Our real objection here isn’t that the Apodaca plurality’s cost-benefit analysis was too skimpy. The deeper problem is that the plurality subjected the ancient guarantee of a unanimous jury verdict to its own functionalist assessment in the first place. And Louisiana asks us to repeat the error today, just replacing Apodaca’s functionalist assessment with our own updated version. All this overlooks the fact that, at the time of the Sixth Amendment’s adoption, the right to trial by jury included a right to a unanimous verdict. When the American people chose to enshrine that right in the Constitution, they weren’t suggesting fruitful topics for future cost-benefit analyses.

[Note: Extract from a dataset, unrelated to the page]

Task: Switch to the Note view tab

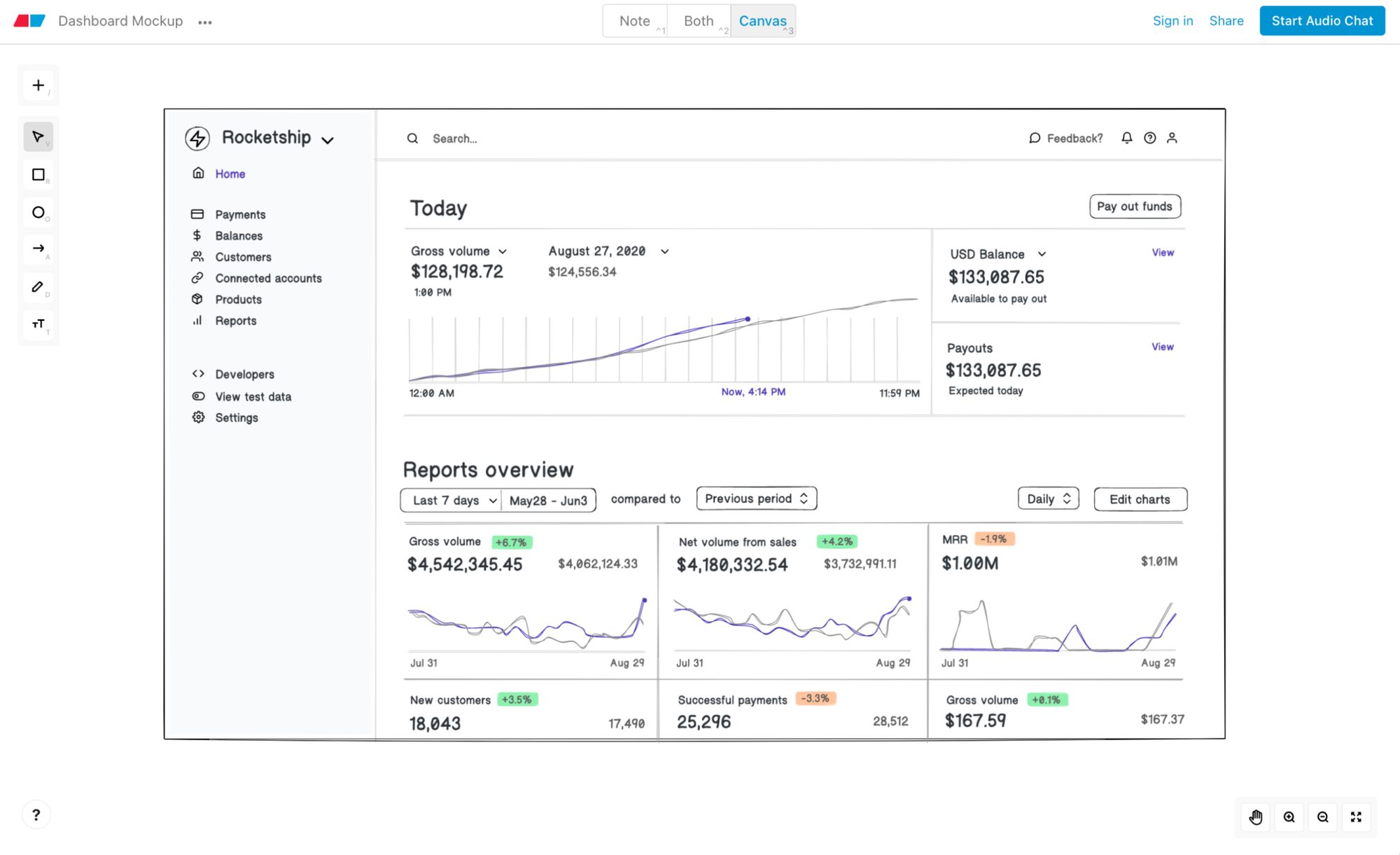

They were seeking to ensure that their children’s children would enjoy the same hard-won liberty they enjoyed. As judges, it is not our role to reassess whether the right to a unanimous jury is “important enough” to retain. With humility, we must accept that this right may serve purposes evading our current notice. We are entrusted to preserve and protect that liberty, not balance it away aided by no more than social statistics. . .
On what ground would anyone have us leave Mr. Ramos in prison for the rest of his life? Not a single Member of this Court is prepared to say Louisiana secured his conviction constitutionally under the Sixth Amendment. No one before us suggests that the error was harmless. Louisiana does not claim precedent commands an affirmance. In the end, the best anyone can seem to muster against Mr. Ramos is that, if we dared to admit in his case what we all know to be true about the Sixth Amendment, we might have to say the same in some others. But where is the justice in that? Every judge must learn to live with the fact he or she will make some mistakes; it comes with the territory. But it is something else entirely to perpetuate something we all know to be wrong only because we fear the consequences of being right. The judgment of the Court of Appeals is reversed.